In vivo quantification of monoamine oxidase A in baboon brain: a PET study using [11C]befloxatone and the multi-injection approach

[¹¹C]befloxatone is a high-affinity, reversible, and selective radioligand for the in vivo visualization of the monoamine oxidase A (MAO-A) binding sites using positron emission tomography (PET). The multi-injection approach was used to study in baboons the interactions between the MAO-A binding sites and [¹¹C]befloxatone. The model included four compartments and seven parameters. The arterial plasma concentration, corrected for metabolites, was used as input function. The experimental protocol—three injections of labeled and/or unlabeled befloxatone—allowed the evaluation of all the model parameters from a single PET experiment.
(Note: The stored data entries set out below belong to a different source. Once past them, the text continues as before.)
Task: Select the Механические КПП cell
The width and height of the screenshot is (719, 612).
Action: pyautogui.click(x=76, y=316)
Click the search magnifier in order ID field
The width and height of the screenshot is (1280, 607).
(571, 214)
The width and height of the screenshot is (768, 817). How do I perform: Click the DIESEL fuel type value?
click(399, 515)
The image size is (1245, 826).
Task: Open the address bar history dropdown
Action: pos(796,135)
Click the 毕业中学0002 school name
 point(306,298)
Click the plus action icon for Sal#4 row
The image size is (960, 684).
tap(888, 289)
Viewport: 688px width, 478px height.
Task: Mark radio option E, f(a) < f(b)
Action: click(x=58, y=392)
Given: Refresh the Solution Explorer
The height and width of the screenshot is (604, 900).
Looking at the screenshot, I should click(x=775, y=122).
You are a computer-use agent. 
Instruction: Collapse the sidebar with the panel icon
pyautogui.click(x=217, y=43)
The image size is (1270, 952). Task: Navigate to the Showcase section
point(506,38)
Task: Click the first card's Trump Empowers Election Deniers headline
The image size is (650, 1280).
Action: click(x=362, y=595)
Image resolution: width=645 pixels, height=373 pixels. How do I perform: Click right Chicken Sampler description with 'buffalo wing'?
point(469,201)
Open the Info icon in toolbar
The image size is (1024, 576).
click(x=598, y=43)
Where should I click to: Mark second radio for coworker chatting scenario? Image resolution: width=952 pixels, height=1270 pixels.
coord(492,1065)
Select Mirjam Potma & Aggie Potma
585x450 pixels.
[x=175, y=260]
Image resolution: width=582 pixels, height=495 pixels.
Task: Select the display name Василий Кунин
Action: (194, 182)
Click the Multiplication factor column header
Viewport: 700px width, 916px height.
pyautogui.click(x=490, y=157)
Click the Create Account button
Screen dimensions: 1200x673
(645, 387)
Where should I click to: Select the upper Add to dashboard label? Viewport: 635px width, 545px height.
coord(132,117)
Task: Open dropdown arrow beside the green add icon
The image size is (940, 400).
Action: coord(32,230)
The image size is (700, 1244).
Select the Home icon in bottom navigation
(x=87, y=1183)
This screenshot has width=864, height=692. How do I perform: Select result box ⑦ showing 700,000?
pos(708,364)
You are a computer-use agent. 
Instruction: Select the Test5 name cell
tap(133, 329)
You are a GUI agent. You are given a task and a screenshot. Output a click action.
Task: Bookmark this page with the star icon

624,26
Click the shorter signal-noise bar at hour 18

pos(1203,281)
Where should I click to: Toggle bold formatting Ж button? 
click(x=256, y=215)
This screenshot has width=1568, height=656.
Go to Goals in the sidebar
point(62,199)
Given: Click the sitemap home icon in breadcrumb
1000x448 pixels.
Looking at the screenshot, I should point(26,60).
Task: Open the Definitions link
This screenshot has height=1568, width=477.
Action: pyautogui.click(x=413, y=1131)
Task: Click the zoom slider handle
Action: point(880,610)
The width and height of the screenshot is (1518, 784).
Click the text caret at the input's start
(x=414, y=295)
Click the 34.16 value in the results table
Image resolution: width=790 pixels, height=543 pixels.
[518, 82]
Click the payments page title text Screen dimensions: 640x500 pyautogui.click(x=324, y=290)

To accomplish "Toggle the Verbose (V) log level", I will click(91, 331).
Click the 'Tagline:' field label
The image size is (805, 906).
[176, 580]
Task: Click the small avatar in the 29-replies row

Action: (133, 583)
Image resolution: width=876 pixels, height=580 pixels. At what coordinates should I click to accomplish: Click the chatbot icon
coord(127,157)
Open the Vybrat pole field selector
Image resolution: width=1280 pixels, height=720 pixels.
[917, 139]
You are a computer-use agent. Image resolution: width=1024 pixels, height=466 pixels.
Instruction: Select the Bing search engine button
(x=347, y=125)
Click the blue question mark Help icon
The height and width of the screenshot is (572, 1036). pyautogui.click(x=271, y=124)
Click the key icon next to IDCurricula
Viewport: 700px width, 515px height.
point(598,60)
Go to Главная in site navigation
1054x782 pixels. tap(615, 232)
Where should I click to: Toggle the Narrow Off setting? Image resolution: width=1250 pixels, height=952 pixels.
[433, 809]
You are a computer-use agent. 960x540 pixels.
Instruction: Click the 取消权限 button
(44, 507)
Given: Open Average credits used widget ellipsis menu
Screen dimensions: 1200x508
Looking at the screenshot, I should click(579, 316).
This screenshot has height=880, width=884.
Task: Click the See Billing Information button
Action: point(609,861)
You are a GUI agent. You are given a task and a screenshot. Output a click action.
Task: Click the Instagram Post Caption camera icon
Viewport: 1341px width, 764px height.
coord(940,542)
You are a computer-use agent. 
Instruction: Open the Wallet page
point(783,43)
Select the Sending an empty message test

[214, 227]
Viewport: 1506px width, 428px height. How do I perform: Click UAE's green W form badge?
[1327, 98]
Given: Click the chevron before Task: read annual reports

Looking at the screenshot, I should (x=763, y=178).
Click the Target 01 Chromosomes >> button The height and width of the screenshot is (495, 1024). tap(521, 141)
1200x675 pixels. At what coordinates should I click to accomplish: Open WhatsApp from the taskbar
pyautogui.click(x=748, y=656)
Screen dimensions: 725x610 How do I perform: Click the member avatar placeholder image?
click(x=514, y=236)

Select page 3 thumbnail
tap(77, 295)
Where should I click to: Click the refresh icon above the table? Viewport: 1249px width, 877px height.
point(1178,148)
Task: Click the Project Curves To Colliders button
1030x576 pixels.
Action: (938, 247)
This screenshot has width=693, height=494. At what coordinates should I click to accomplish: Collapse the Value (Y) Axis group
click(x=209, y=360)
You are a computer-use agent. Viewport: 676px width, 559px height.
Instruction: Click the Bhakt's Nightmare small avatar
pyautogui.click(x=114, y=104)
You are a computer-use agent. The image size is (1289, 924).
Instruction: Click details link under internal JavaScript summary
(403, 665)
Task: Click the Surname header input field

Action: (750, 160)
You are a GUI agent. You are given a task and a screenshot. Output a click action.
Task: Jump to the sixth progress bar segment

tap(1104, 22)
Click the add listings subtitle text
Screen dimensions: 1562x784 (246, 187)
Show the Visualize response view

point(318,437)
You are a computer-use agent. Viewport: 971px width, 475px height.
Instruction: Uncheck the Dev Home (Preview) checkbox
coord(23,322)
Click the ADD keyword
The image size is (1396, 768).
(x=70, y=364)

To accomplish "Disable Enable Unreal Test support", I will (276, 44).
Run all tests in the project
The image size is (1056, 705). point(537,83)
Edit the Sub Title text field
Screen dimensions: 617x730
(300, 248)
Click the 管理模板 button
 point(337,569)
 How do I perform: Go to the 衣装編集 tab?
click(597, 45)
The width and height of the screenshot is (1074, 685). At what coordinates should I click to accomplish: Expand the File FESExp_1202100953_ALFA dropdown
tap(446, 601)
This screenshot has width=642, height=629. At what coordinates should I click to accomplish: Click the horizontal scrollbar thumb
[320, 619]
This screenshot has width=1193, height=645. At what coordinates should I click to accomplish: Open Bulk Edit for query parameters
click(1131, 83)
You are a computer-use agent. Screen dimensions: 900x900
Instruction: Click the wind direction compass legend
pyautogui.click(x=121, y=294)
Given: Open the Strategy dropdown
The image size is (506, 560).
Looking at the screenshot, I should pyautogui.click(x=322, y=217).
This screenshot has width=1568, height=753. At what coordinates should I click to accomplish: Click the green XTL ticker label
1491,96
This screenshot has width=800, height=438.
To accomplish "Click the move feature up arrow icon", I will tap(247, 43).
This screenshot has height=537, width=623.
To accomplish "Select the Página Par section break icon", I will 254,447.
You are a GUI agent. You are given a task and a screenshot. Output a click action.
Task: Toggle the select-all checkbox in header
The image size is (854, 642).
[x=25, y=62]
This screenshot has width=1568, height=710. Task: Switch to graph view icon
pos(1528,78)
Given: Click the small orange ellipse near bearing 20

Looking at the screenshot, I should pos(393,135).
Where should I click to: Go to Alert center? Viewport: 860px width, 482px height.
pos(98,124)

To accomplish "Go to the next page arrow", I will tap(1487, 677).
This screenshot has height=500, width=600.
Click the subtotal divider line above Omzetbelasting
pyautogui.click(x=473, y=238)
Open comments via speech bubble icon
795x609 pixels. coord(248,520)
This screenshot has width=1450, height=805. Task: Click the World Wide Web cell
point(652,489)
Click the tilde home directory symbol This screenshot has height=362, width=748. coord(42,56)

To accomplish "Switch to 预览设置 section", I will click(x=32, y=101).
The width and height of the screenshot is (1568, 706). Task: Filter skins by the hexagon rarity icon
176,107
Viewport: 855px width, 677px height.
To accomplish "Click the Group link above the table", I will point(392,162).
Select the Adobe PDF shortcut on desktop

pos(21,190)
In particular, the brain regional concentrations of the MAO-A binding sites (B′_max) and the apparent in vivo befloxatone affinity (K_d) were estimated in vivo for the first time. A high binding site density was found in almost all the brain structures (170±39 and 194±26 pmol/mL in the frontal cortex and striata, respectively, n=5). The cerebellum presented the lowest binding site density (66±13 pmol/mL). Apparent affinity was found to be similar in all structures (K_dV_R=6.4±1.5 nmol/L). This study is the first PET-based estimation of the B_max of an enzyme.